Section 6 -- Term and Termination.

a. This Public License applies for the term of the Copyright and Similar Rights licensed here. However, if You fail to comply with this Public License, then Your rights under this Public License terminate automatically.

b. Where Your right to use the Licensed Material has terminated under Section 6(a), it reinstates:

1. automatically as of the date the violation is cured, provided it is cured within 30 days of Your discovery of the violation; or

2. upon express reinstatement by the Licensor.

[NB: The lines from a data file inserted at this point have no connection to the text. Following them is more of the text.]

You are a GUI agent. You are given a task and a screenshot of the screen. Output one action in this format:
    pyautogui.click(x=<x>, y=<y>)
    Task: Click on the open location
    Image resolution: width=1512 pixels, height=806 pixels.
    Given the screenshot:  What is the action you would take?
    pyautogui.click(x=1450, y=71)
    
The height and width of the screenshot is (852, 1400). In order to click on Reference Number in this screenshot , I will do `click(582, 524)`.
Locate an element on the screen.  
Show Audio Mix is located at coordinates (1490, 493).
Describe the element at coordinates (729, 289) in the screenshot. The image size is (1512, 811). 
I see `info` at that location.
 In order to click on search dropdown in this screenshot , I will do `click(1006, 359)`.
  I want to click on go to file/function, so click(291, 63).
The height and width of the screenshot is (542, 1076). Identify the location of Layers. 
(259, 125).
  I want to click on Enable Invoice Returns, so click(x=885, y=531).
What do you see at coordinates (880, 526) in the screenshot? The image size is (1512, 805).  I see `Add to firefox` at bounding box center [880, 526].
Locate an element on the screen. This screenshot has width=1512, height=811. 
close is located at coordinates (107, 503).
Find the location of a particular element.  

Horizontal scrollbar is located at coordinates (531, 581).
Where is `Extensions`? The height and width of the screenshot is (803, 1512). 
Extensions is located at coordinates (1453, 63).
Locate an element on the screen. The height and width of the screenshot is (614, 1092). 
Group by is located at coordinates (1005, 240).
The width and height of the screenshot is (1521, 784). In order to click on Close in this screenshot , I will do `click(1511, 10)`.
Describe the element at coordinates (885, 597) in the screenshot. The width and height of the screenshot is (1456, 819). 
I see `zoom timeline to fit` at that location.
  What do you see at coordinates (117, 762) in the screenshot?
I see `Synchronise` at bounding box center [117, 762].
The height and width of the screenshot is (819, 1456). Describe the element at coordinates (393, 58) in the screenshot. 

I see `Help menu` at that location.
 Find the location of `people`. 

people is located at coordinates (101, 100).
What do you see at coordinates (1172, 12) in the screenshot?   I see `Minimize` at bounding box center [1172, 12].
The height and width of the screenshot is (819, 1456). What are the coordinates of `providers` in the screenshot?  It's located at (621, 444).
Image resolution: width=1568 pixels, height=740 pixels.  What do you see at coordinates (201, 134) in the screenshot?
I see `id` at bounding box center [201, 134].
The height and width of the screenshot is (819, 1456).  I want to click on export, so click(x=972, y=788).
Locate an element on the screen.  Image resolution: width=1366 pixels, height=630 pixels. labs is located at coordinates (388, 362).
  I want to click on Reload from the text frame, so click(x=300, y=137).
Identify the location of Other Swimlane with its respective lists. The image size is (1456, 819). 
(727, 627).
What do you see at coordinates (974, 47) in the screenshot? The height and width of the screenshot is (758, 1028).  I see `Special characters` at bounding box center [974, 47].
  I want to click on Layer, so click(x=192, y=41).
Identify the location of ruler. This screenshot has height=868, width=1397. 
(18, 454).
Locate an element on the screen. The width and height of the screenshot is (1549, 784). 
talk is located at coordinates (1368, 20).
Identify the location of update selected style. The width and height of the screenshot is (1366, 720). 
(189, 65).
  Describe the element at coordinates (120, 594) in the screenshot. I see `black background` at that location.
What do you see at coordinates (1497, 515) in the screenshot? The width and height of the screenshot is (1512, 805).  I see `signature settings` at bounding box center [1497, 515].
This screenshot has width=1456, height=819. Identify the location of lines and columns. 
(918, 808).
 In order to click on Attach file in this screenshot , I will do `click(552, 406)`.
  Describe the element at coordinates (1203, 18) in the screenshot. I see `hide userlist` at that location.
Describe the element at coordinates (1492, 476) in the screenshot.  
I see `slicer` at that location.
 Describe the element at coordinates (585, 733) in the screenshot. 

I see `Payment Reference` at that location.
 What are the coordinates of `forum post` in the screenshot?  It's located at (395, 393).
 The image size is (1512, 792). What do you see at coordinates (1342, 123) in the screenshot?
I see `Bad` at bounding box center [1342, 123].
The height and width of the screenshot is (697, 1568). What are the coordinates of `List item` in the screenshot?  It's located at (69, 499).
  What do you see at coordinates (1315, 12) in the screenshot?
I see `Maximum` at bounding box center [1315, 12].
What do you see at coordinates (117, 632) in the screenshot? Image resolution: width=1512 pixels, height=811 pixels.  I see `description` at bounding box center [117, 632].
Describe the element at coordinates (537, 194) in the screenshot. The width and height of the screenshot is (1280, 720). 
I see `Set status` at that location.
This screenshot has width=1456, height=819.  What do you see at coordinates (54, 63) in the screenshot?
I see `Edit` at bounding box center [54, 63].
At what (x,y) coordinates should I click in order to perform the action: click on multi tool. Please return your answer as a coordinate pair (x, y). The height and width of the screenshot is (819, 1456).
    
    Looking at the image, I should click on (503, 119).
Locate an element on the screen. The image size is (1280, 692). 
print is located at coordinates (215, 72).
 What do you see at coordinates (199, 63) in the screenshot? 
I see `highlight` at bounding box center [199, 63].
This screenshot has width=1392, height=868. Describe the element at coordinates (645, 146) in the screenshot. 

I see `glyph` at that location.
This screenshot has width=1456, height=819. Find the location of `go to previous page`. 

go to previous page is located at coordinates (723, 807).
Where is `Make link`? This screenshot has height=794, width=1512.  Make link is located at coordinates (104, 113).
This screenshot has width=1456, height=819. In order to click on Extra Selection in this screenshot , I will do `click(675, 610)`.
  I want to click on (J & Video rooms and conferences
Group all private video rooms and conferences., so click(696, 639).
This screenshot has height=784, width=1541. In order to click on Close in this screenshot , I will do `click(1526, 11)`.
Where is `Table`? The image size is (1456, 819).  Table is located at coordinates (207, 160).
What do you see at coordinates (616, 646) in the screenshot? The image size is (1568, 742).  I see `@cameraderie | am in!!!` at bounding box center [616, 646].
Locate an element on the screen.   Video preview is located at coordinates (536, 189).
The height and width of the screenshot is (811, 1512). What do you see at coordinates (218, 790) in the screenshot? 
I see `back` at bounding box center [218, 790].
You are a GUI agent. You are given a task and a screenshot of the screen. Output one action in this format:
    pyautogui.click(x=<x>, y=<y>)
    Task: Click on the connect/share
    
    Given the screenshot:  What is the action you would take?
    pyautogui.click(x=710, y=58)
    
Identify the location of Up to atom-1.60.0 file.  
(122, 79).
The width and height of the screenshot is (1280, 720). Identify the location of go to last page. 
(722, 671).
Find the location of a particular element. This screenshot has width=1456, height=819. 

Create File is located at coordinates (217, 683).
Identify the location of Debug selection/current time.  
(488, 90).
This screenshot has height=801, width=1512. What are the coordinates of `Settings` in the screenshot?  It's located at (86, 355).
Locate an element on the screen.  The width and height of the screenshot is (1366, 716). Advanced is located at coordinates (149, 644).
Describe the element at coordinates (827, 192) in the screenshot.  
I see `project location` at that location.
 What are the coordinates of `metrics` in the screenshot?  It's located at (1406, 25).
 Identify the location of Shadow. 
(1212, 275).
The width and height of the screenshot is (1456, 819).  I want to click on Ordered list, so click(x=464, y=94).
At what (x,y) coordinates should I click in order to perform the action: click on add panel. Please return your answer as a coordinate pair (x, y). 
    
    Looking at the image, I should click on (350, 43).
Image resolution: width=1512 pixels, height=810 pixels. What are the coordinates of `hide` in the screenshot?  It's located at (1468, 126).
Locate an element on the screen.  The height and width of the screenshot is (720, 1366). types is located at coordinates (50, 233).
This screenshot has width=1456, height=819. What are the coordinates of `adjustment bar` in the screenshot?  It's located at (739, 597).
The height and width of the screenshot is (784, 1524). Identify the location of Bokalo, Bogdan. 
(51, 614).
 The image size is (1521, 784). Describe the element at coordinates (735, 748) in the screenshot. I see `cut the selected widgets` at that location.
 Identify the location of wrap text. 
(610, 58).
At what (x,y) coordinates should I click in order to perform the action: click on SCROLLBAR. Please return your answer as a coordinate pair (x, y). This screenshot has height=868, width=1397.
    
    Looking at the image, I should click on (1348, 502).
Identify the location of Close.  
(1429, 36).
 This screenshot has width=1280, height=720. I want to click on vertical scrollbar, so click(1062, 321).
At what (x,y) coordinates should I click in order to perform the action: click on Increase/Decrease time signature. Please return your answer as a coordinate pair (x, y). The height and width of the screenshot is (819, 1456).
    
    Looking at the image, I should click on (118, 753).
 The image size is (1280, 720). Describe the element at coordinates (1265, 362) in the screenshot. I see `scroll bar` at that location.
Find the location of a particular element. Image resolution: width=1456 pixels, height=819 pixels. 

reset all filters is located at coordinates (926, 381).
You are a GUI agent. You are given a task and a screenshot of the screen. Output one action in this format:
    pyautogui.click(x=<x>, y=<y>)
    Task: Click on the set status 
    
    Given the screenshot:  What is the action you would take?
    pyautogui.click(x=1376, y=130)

For the avoidance of doubt, this Section 6(b) does not affect any right the Licensor may have to seek remedies for Your violations of this Public License.

c. For the avoidance of doubt, the Licensor may also offer the Licensed Material under separate terms or conditions or stop distributing the Licensed Material at any time; however, doing so will not terminate this Public License.

d. Sections 1, 5, 6, 7, and 8 survive termination of this Public License.

Section 7 -- Other Terms and Conditions.

a. The Licensor shall not be bound by any additional or different terms or conditions communicated by You unless expressly agreed.

b. Any arrangements, understandings, or agreements regarding the Licensed Material not stated herein are separate from and independent of the terms and conditions of this Public License.

Section 8 -- Interpretation.

a. For the avoidance of doubt, this Public License does not, and shall not be interpreted to, reduce, limit, restrict, or impose conditions on any use of the Licensed Material that could lawfully be made without permission under this Public License.

b. To the extent possible, if any provision of this Public License is deemed unenforceable, it shall be automatically reformed to the minimum extent necessary to make it enforceable. If the provision cannot be reformed, it shall be severed from this Public License without affecting the enforceability of the remaining terms and conditions.

c. No term or condition of this Public License will be waived and no failure to comply consented to unless expressly agreed to by the Licensor.

d. Nothing in this Public License constitutes or may be interpreted as a limitation upon, or waiver of, any privileges and immunities that apply to the Licensor or You, including from the legal processes of any jurisdiction or authority.


Creative Commons is not a party to its public licenses. Notwithstanding, Creative Commons may elect to apply one of its public licenses to material it publishes and in those instances will be considered the “Licensor.” The text of the Creative Commons public licenses is dedicated to the public domain under the CC0 Public Domain Dedication. Except for the limited purpose of indicating that material is shared under a Creative Commons public license or as otherwise permitted by the Creative Commons policies published at creativecommons.org/policies, Creative Commons does not authorize the use of the trademark "Creative Commons" or any other trademark or logo of Creative Commons without its prior written consent including, without limitation, in connection with any unauthorized modifications to any of its public licenses or any other arrangements, understandings, or agreements concerning use of licensed material. For the avoidance of doubt, this paragraph does not form part of the public licenses.